Single by Paul McCartney

from the album Egypt Station
- A-side: "I Don't Know"
- Released: 20 June 2018
- Recorded: January 2016 – February 2018
- Studio: Henson, Los Angeles; Hogg Hill Mill, Icklesham; Abbey Road, London;
- Genre: Rock
- Length: 4:10
- Label: Capitol
- Songwriter: Paul McCartney
- Producers: Greg Kurstin; Paul McCartney;

Paul McCartney singles chronology
| "We're On The Road Again" (2017) | "I Don't Know" / "Come On to Me" (2018) | "Fuh You" (2018) |

Music video
- "Come On to Me" on YouTube

= Come On to Me (Paul McCartney song) =

"Come On to Me" is a song by the English musician Paul McCartney, released by Capitol Records on 20 June 2018 as a double A-side single alongside "I Don't Know", both taken from McCartney's 17th studio album Egypt Station.

"Come On to Me" is described on McCartney's web site as a "raucous stomper that fans that first spark of chemistry into a rocking blaze". The song peaked at No. 10 on Billboards Adult Contemporary Songs chart, McCartney's first top 10 appearance since 1993.

==Composition and recording==
In the Words Between Tracks episode about writing a song, McCartney said:

"Come On to Me" is sort of a pick-up song, and I'm imagining myself, probably in the sixties, going to a party and seeing someone and thinking, "Okay, how do I make an approach here?" So it's a sort of, it's an imaginary song, a fantasy song about a guy seeing someone and thinking, "We should try and find a place to be alone here, and maybe exchange information and stuff, and hey you look like you flashed a smile and said to me you wanted so much more than casual conversation. So would you come on to me, or am I going to come on to you?"
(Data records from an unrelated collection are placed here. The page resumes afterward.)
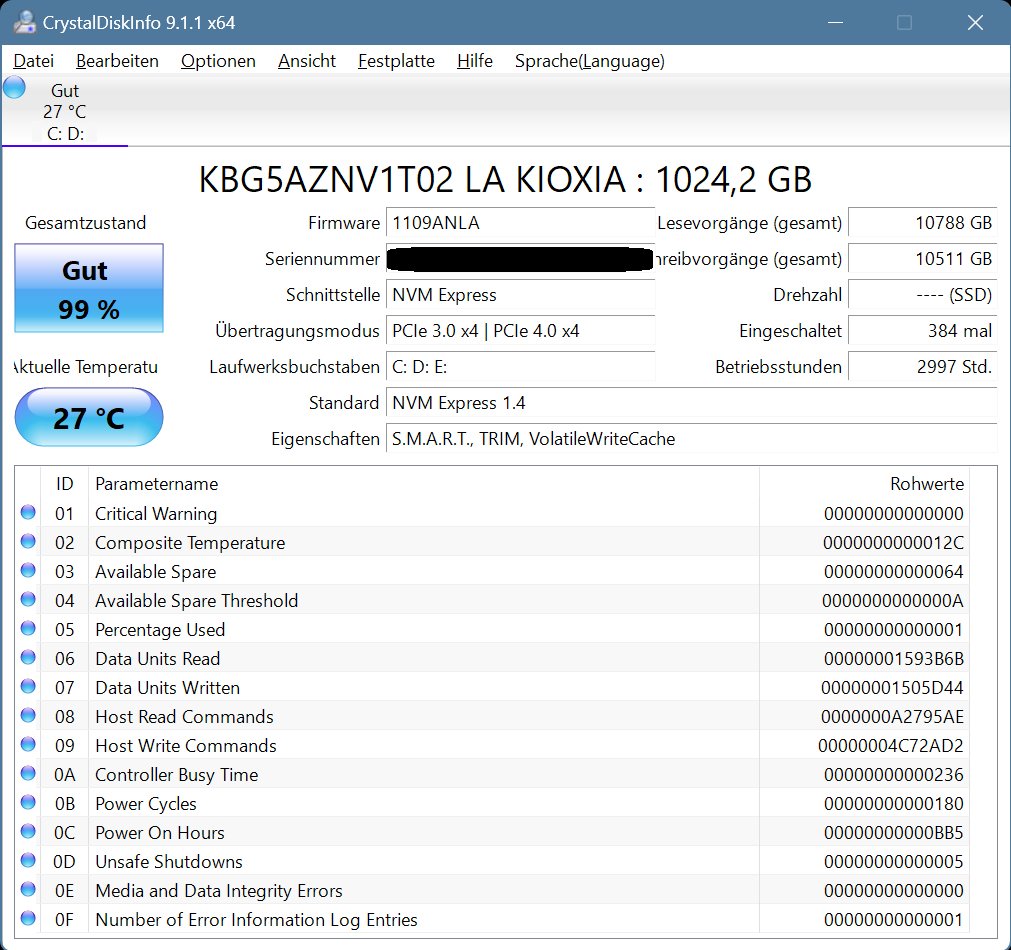Click the health dot for Power On Hours
Image resolution: width=1011 pixels, height=950 pixels.
click(x=29, y=832)
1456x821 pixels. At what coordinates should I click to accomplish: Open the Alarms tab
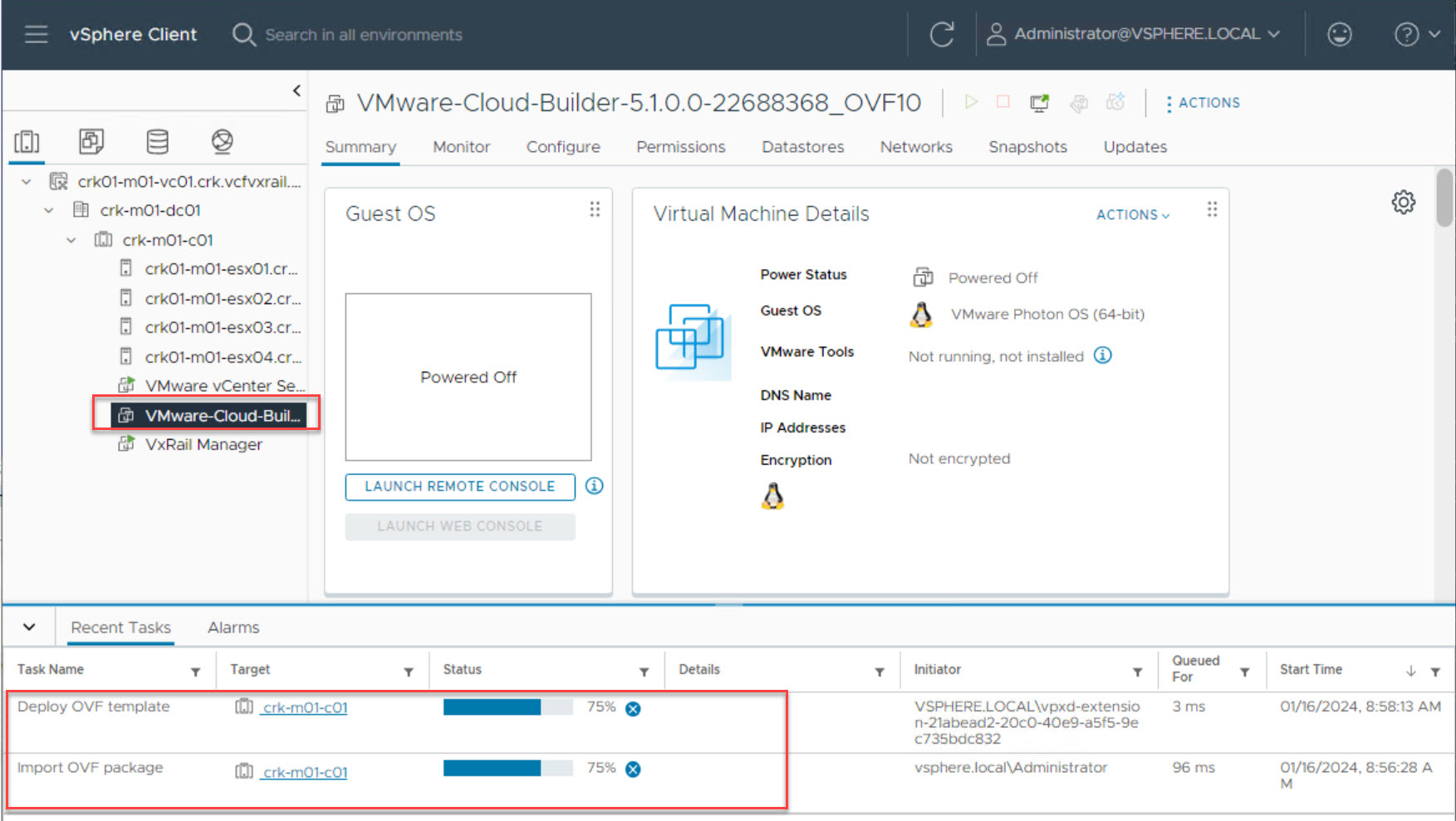pos(233,628)
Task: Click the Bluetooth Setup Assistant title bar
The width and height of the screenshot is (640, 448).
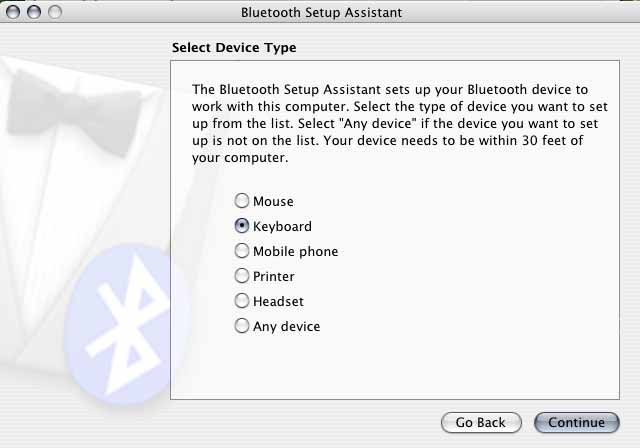Action: [321, 12]
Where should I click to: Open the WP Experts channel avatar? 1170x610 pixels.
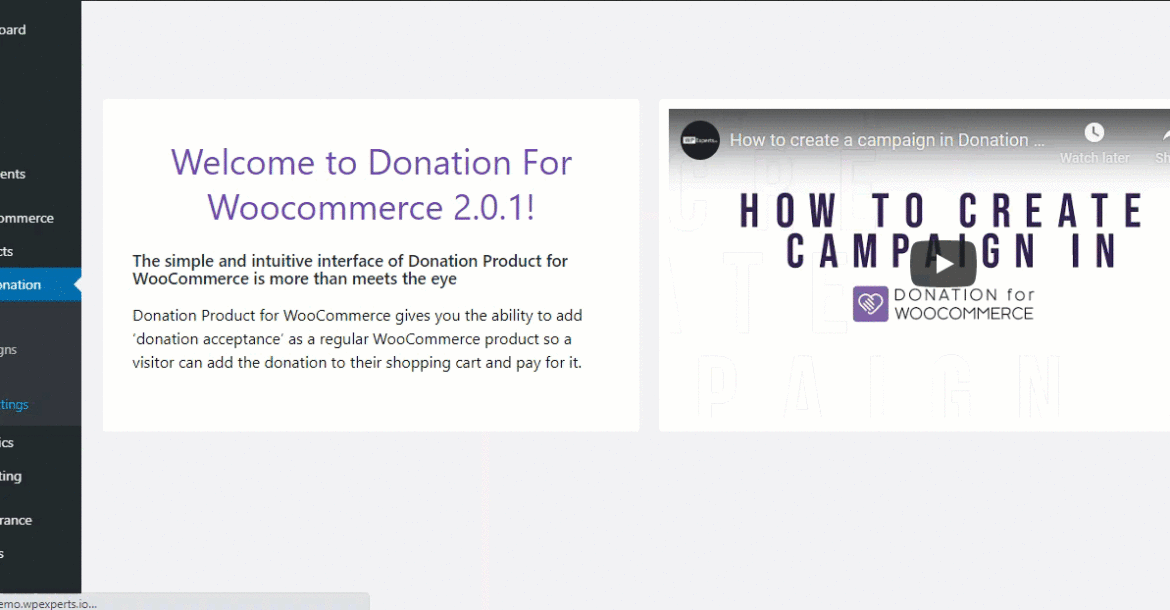coord(698,140)
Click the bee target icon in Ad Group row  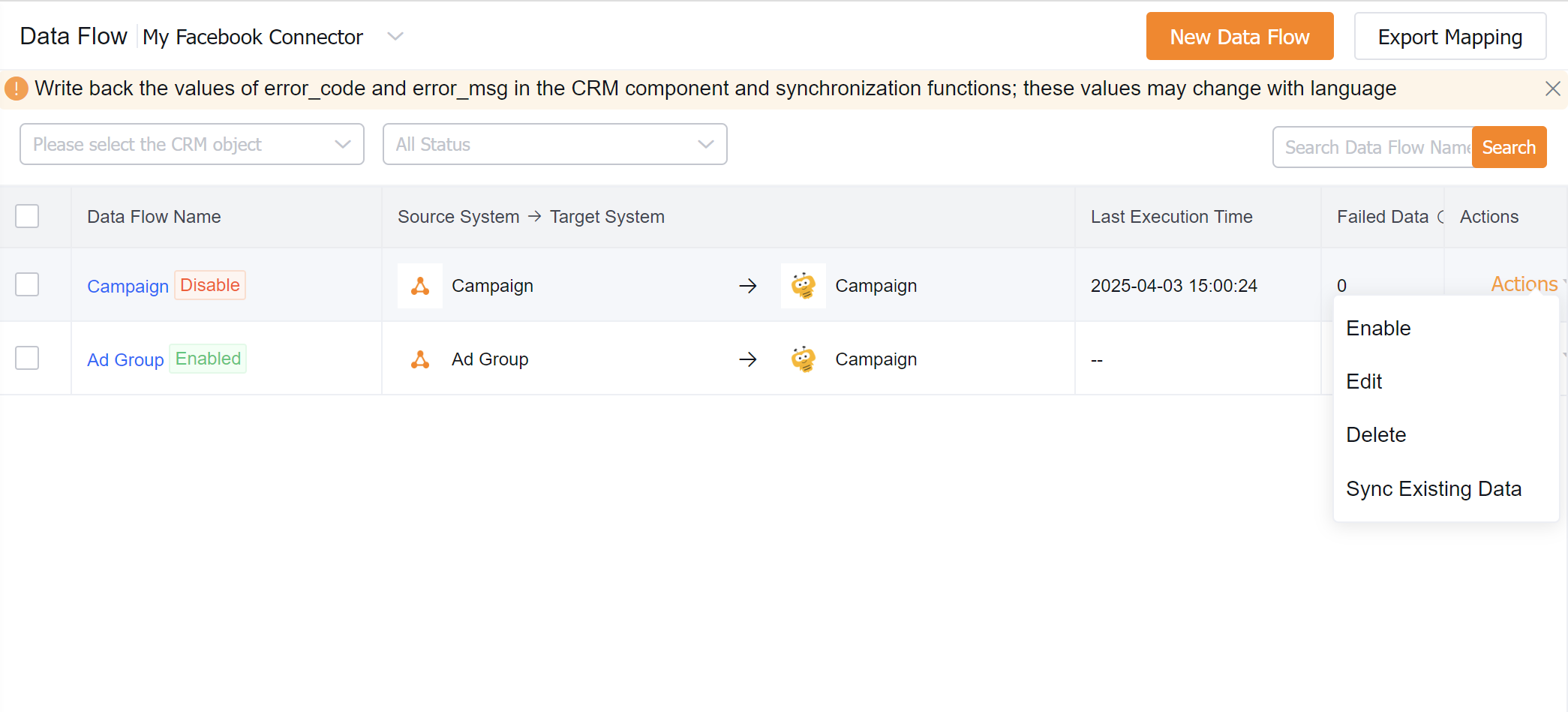803,359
The track was recorded at Henson Studios in Los Angeles, with additional sessions recorded at Hog Hill Mill in Sussex and Abbey Road Studios. It was engineered by Steve Orchard, Alex Pasco, Julian Burg, and Greg Kurstin.

== Release ==
"Come On to Me" was released on 20 June 2018. The official Paul McCartney website announced on 11 October 2018 that the exclusive version of the double A-side single would be released as part of Record Store Day. The hand-numbered vinyl was limited to 5,000 copies and was available at independent record stores around the world on 23 November 2018. As of August 2021, the song has over fifteen million streams on Spotify.

==Live performances==
McCartney's first live performance of "Come On to Me" took place during a surprise show at the Philharmonic Dining Rooms in his native Liverpool on 9 June 2018, which was filmed as part of his "Carpool Karaoke" segment for The Late Late Show with James Corden.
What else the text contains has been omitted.